*What to do*
For this exercise, copy each line of the records that contains the word "will".

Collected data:
--- --- ---
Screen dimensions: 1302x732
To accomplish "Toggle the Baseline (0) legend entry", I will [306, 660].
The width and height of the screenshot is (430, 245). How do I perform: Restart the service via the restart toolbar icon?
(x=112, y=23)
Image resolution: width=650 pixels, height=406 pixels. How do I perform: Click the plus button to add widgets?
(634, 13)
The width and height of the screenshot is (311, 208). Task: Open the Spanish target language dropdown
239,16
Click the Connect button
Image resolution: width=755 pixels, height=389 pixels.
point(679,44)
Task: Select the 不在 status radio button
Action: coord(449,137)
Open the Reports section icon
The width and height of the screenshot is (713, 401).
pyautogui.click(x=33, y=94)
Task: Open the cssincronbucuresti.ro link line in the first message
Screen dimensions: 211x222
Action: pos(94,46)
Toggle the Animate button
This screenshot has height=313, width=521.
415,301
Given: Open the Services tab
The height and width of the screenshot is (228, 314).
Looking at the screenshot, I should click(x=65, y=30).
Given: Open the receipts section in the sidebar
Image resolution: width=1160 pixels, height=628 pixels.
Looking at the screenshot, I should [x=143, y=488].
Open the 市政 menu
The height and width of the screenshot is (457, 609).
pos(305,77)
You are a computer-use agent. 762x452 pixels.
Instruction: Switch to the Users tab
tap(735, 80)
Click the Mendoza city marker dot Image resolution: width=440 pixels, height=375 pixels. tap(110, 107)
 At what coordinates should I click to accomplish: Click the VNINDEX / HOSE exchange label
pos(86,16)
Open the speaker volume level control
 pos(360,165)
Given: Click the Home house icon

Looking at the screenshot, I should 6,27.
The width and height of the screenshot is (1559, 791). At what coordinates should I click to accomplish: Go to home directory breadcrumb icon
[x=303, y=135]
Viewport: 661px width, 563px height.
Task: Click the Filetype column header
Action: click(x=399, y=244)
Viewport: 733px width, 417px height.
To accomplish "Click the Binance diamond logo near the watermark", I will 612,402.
--- --- ---
*Answer to the exercise*
To accomplish "Toggle the Baseline (0) legend entry", I will [306, 660].
To accomplish "Click the Binance diamond logo near the watermark", I will 612,402.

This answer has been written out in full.